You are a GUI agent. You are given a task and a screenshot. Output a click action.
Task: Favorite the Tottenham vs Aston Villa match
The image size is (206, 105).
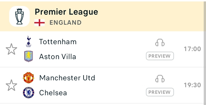point(11,49)
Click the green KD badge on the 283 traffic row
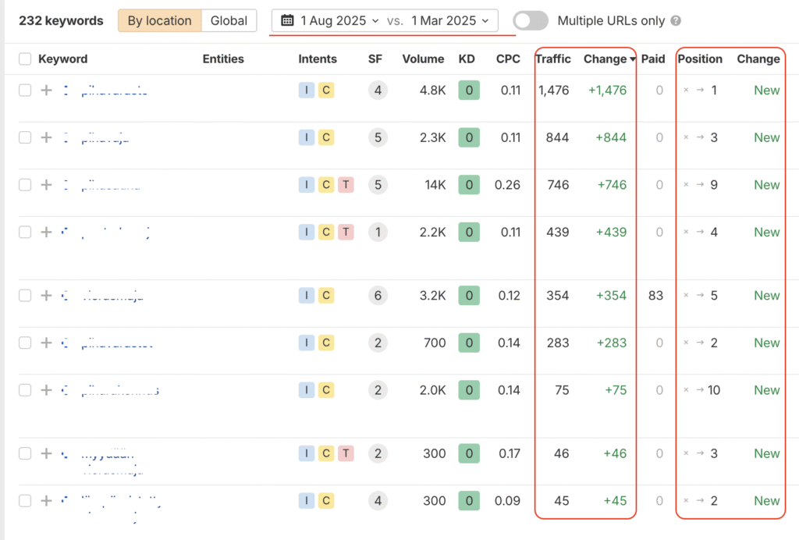The width and height of the screenshot is (799, 540). click(x=468, y=343)
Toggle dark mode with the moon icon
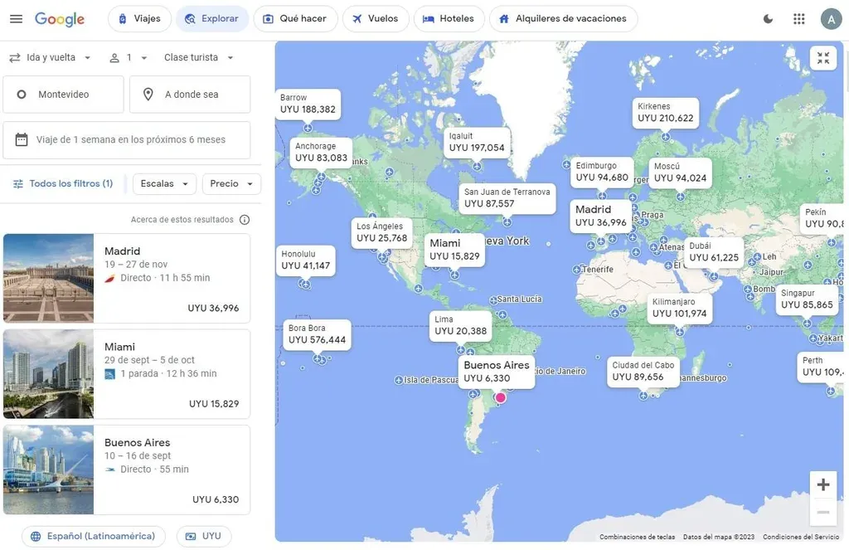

◇ ◇ ◇ ◇

Instructions for the task ▸
If a record holds a picture, leave the picture out, but copy everything else exactly.

Exercise output ▸
You are a GUI agent. You are given a task and a screenshot. Output a click action.
Task: Favorite the Tottenham vs Aston Villa match
The image size is (206, 105).
point(11,49)
Click the green KD badge on the 283 traffic row
The width and height of the screenshot is (799, 540). click(x=468, y=343)
Toggle dark mode with the moon icon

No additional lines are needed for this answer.